While your soil type, the amount of sunshine, and the climate all come into play when determining the amount of water your lawn needs, a good rule of thumb is 1 to 1 1/2 inches a week.
What is most important is how you water. You want to water deeply and infrequently to have a healthy deep-rooted grass lawn.
Let’s say you decide on 1 1/2 inches a week. You can do it in two doses or one, but don’t do just a little each day. If you do a little each day your grass will have shallow roots and you can have all kinds of drought problems.
If you have sandy soil it is best to water your lawn twice a week since sandy soil drains faster and soon the water becomes too far down for your thirsty grass roots to reach it.
By the same token, if you have dry heavy clay soil you may need to water three times a week due to the soil’s water repelling qualities.
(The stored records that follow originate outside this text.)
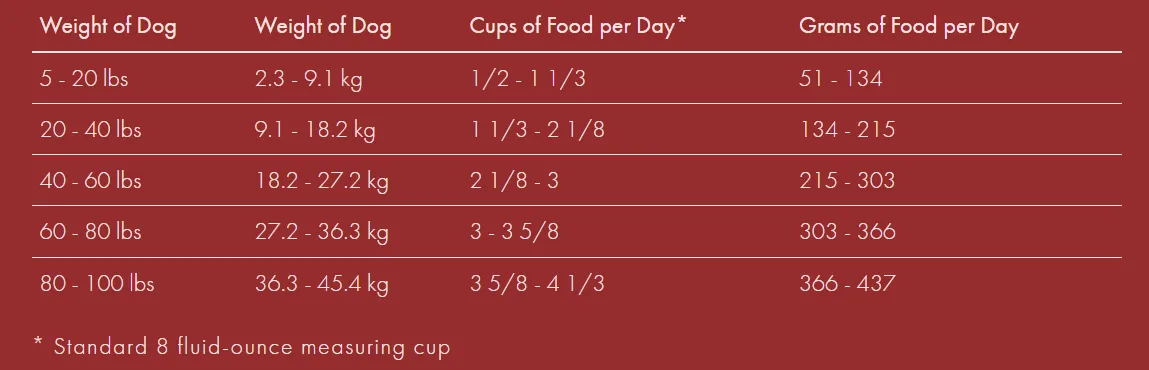Select the "3 - 3 5/8" cups cell
Image resolution: width=1149 pixels, height=370 pixels.
click(514, 232)
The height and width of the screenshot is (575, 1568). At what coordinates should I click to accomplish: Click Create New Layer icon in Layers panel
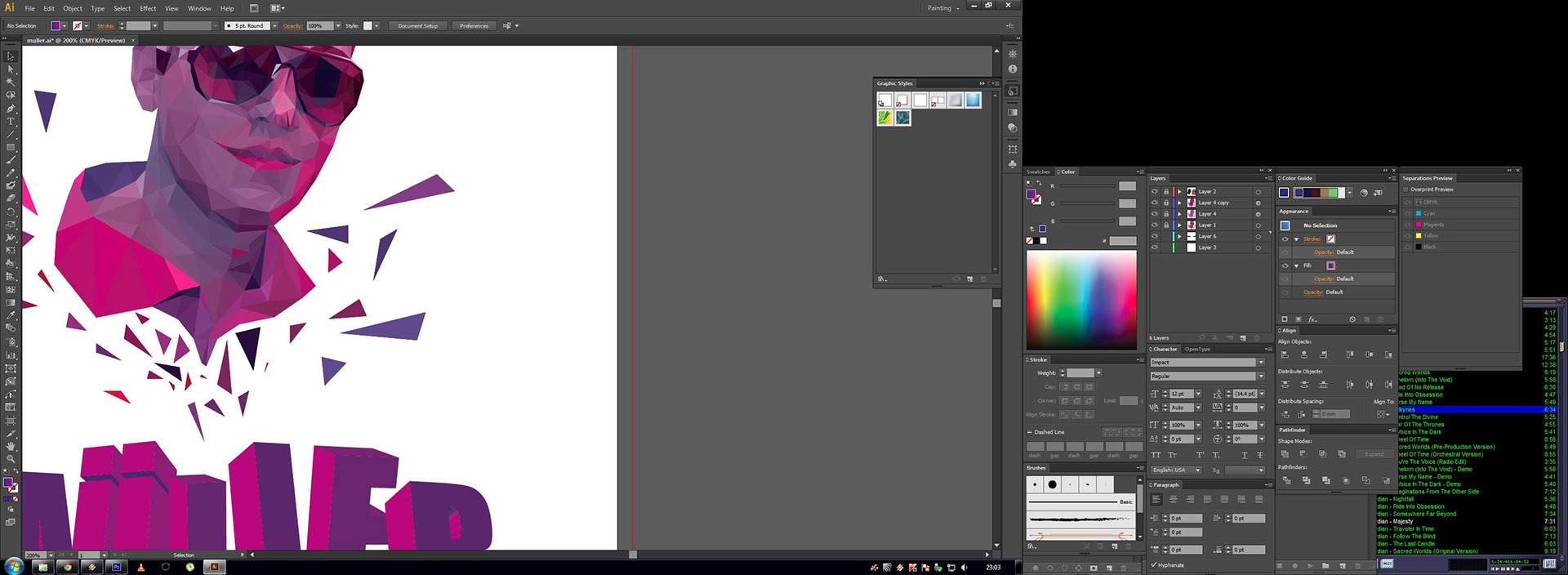coord(1243,338)
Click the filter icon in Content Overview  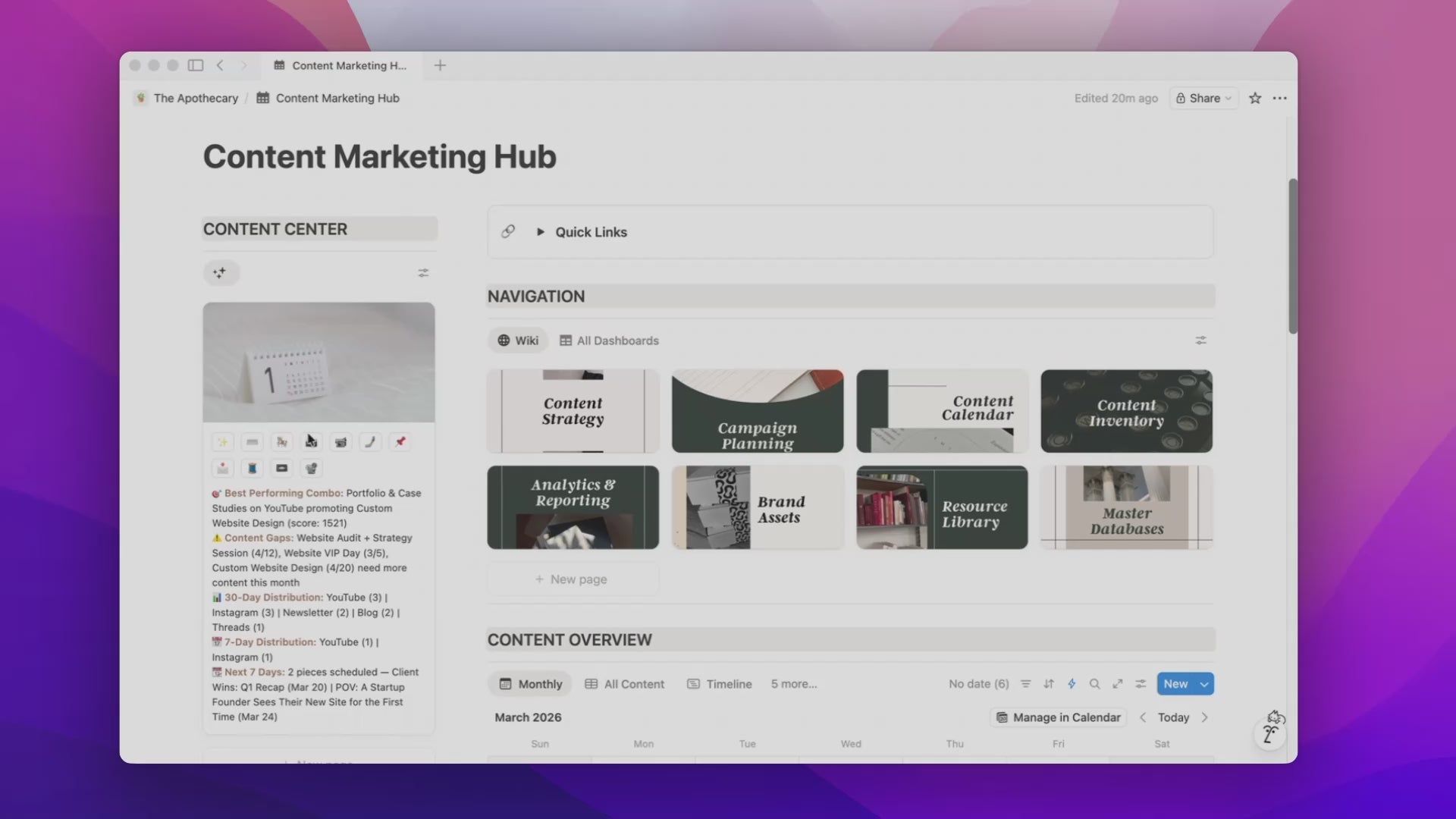click(1025, 684)
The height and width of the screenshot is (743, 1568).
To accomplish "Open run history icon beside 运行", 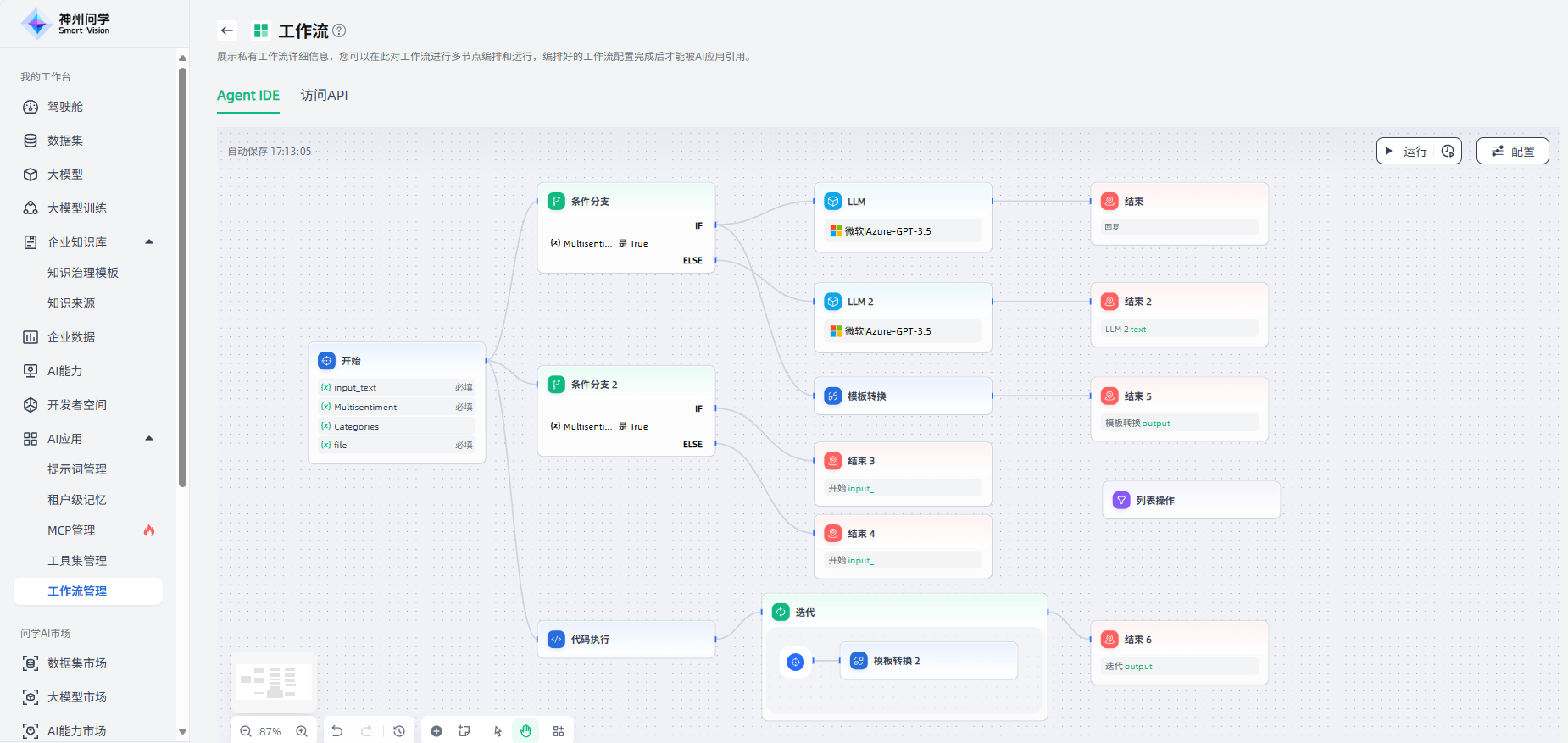I will click(1448, 151).
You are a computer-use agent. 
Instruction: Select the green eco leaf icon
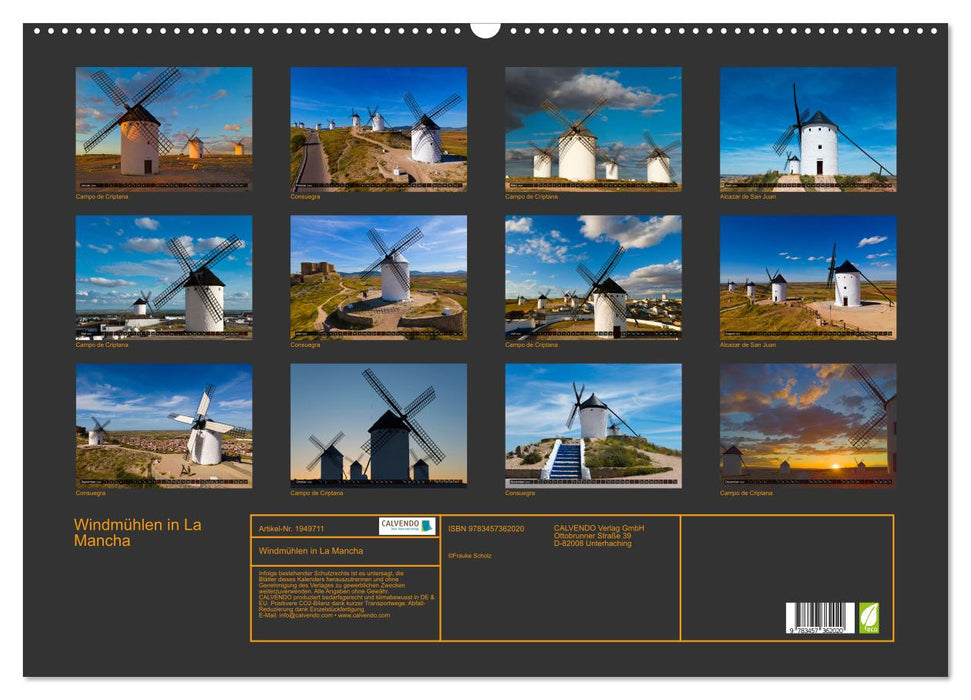pos(869,616)
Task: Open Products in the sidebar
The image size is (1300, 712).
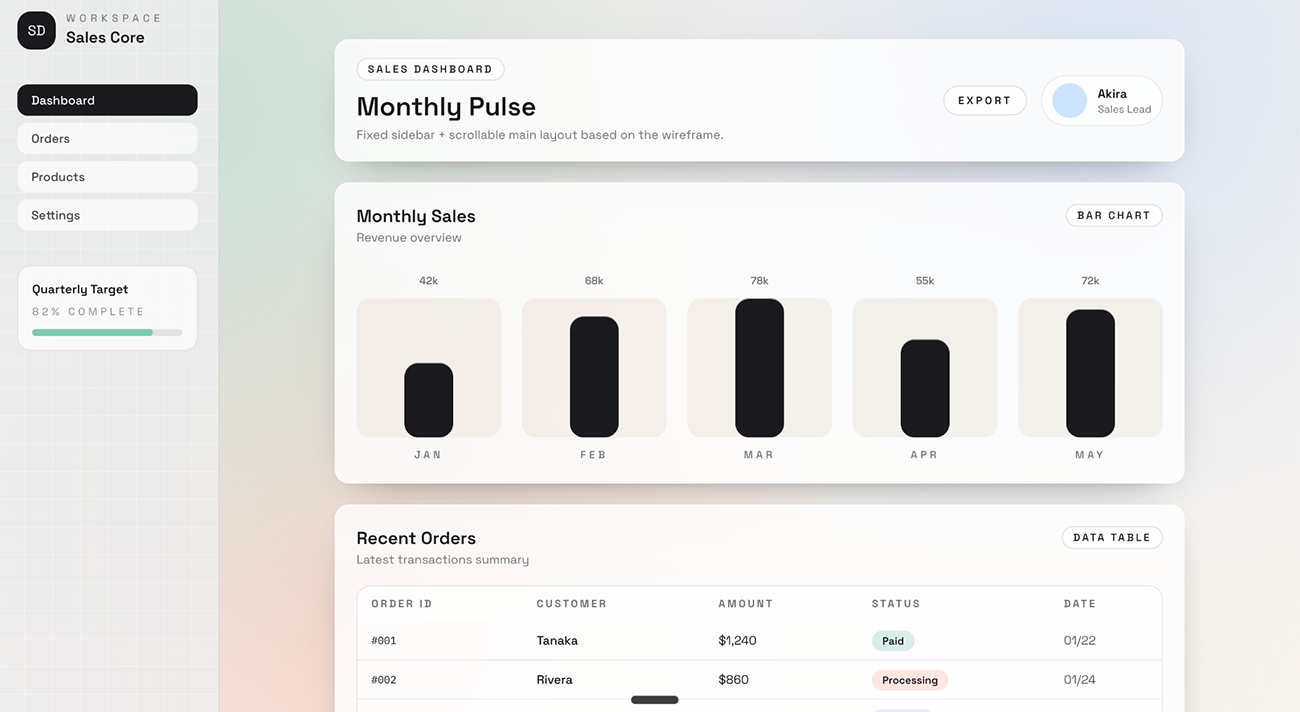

If you are unsure how much water your sprinklers put out in an hour, then put out a few plastic tubs to measure how much water your lawn is getting and then adjust your watering time accordingly. Also by putting out several tubs you can see if your sprinklers are watering the whole yard evenly or not.
The best time to water is early in the morning. If you wait till afternoon you lose some of your water to evaporation. If you water at night you could be inviting diseases to your lawn because of the length of time it stays wet.
A couple of tips to ensure your lawn looks great when it gets really hot out are 1) to not mow too short and 2) to leave the grass clippings on the yard.
By increasing your mowing height the lawn is less stressed and able to cool itself. Also grass clippings left on the lawn will actually give the grass’s roots more moisture and minerals that will help it to be less stressed. Contrary to popular belief grass clippings will not cause thatch buildup.
So you see, it is just as important how you water as how much you water. It is not that difficult to keep your lawn green and lush with a little planning when it comes to watering.